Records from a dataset

━━━━━━━━━━━━━━━━━━━━

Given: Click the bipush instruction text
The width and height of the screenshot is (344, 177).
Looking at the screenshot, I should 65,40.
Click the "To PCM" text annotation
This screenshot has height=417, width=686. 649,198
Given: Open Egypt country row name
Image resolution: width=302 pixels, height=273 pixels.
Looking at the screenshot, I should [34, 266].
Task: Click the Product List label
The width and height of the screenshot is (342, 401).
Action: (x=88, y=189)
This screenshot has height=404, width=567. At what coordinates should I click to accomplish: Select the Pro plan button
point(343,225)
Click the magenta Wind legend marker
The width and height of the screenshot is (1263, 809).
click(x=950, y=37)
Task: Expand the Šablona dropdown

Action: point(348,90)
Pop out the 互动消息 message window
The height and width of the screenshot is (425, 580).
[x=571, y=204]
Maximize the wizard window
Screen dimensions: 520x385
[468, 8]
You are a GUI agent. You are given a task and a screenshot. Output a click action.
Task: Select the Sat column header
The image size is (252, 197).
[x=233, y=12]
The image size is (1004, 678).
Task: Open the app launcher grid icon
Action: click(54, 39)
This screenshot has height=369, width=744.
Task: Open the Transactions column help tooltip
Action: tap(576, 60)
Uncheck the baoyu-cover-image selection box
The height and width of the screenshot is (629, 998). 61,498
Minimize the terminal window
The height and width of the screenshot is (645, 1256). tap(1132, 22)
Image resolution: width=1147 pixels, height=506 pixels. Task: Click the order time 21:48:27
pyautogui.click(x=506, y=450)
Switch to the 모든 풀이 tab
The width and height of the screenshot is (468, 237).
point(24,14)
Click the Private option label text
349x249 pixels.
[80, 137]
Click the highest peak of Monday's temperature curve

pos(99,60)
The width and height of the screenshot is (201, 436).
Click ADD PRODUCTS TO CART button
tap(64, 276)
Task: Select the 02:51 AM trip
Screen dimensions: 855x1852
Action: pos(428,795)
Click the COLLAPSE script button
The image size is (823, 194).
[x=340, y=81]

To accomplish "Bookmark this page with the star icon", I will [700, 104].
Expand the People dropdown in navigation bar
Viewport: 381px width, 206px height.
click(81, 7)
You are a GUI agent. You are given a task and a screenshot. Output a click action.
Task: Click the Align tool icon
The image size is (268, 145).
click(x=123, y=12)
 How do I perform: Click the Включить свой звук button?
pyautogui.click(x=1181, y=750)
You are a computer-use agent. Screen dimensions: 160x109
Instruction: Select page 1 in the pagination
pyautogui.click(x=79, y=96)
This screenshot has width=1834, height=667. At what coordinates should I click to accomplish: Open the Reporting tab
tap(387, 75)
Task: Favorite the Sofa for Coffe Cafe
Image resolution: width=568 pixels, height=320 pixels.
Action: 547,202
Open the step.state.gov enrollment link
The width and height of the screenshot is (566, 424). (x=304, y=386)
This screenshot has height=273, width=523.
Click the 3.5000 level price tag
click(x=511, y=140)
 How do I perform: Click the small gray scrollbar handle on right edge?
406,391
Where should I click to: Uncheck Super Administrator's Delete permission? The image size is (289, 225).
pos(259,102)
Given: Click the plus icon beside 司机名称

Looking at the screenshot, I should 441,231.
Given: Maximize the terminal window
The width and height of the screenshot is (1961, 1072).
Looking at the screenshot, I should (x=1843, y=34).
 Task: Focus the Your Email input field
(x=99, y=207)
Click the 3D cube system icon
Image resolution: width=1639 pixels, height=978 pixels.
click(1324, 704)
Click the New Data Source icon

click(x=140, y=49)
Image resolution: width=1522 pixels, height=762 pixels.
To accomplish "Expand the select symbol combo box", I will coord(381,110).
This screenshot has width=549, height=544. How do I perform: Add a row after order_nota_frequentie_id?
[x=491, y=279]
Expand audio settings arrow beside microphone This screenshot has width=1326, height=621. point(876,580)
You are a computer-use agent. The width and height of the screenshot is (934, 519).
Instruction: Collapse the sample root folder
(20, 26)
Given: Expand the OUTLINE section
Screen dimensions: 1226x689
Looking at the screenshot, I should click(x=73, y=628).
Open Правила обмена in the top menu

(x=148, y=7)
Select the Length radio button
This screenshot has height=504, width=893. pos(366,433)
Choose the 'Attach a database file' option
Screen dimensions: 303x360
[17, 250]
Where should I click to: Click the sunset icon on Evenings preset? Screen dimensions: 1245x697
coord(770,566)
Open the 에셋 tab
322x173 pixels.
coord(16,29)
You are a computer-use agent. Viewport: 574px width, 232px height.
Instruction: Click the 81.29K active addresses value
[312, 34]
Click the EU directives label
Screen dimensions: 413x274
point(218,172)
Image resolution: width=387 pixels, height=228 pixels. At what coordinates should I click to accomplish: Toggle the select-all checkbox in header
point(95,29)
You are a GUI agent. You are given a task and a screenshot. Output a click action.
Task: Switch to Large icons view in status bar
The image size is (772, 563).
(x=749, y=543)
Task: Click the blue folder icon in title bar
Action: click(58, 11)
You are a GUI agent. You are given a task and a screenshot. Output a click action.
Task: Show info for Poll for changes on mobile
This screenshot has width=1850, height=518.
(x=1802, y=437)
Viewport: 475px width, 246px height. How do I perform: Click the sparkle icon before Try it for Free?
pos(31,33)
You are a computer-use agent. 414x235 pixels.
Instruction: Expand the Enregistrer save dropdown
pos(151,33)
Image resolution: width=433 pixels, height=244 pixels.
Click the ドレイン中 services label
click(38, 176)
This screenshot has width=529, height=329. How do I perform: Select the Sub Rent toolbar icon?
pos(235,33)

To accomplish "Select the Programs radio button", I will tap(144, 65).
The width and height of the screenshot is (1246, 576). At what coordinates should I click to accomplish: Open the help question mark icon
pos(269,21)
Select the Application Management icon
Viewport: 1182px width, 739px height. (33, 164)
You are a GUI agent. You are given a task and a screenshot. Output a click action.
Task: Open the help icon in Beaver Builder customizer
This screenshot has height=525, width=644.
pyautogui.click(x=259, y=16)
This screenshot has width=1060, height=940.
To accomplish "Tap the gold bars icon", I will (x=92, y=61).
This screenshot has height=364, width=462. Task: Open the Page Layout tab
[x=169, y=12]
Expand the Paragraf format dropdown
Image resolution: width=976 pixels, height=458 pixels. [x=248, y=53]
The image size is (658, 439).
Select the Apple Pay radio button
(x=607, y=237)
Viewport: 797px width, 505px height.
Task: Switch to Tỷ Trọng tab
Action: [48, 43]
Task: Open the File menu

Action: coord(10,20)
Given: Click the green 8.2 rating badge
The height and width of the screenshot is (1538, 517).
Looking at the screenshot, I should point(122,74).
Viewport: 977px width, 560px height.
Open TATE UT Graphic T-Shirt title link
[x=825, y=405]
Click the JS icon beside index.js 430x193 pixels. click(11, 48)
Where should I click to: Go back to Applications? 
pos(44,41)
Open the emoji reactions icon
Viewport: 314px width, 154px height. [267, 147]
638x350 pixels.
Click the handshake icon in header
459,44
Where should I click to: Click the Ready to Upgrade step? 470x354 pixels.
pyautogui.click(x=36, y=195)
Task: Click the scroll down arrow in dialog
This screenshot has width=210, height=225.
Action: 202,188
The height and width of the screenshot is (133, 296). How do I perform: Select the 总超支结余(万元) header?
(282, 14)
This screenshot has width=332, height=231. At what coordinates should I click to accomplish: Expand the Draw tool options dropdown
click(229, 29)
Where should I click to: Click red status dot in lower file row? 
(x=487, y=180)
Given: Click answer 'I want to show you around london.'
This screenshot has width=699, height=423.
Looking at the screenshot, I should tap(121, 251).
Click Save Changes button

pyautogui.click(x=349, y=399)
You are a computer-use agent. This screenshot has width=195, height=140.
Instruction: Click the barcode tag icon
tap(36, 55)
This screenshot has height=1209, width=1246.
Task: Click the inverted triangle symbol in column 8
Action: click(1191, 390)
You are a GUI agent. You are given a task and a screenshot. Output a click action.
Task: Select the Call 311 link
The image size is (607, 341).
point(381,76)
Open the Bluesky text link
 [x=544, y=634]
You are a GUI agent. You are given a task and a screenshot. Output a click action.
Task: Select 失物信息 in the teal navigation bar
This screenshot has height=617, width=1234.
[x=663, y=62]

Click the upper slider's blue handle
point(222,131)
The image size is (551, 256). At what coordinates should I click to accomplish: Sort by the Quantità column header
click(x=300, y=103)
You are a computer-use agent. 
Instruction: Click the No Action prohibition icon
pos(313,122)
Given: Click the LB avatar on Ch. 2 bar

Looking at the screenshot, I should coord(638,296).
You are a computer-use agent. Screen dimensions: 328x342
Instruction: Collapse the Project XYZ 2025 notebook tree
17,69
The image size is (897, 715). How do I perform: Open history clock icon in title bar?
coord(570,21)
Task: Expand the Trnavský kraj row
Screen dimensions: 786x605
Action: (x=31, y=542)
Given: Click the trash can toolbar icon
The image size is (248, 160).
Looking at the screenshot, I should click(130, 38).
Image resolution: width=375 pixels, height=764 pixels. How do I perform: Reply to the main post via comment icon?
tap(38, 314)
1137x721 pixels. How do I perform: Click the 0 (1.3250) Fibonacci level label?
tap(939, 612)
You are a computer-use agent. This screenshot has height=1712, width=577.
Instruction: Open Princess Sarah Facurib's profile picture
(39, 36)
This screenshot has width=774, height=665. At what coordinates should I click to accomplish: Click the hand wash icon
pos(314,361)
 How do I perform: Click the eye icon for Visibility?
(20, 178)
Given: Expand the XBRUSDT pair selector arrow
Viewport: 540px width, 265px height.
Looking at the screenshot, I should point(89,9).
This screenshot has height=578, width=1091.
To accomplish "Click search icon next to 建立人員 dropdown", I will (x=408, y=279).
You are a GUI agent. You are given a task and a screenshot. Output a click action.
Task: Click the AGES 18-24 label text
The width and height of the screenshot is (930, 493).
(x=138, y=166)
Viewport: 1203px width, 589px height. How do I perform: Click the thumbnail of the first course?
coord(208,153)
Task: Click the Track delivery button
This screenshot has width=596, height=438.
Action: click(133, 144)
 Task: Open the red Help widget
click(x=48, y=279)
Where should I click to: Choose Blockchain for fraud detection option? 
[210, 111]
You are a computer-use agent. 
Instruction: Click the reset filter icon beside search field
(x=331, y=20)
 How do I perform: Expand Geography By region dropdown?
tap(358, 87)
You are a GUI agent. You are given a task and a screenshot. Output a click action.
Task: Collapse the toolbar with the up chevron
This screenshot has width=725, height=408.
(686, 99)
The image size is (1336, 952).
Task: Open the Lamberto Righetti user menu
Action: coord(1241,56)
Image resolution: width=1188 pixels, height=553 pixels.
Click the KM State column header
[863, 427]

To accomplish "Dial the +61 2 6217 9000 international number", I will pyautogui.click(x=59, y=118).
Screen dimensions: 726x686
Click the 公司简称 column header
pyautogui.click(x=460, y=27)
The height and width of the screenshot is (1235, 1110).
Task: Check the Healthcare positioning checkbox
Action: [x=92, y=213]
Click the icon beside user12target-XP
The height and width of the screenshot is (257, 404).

━━━━━━━━━━━━━━━━━━━━

* What this task involves:
Which of the lines above hold the word "computer"? Copy each one.

* The answer:
You are a computer-use agent. Screen dimensions: 160x109
You are a computer-use agent. The width and height of the screenshot is (934, 519).
You are a computer-use agent. Viewport: 574px width, 232px height.
You are a computer-use agent. 414x235 pixels.
You are a computer-use agent. This screenshot has width=195, height=140.
You are a computer-use agent. 
You are a computer-use agent. Screen dimensions: 328x342
You are a computer-use agent. This screenshot has height=1712, width=577.
You are a computer-use agent. 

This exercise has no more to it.